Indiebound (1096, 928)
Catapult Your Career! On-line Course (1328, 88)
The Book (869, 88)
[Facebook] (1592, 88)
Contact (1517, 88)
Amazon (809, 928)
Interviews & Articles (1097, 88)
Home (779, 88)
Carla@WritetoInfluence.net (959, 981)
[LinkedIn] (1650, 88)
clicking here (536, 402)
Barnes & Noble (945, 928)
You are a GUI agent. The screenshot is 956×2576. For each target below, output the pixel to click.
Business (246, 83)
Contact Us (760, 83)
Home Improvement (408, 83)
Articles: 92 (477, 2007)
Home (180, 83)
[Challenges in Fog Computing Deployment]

Task description: This exercise needs each record retyped exactly as shown.

Solution below:
Indiebound (1096, 928)
Catapult Your Career! On-line Course (1328, 88)
The Book (869, 88)
[Facebook] (1592, 88)
Contact (1517, 88)
Amazon (809, 928)
Interviews & Articles (1097, 88)
Home (779, 88)
Carla@WritetoInfluence.net (959, 981)
[LinkedIn] (1650, 88)
clicking here (536, 402)
Barnes & Noble (945, 928)
You are a GUI agent. The screenshot is 956×2576. For each target below, output the pixel to click.
Business (246, 83)
Contact Us (760, 83)
Home Improvement (408, 83)
Articles: 92 (477, 2007)
Home (180, 83)
[Challenges in Fog Computing Deployment]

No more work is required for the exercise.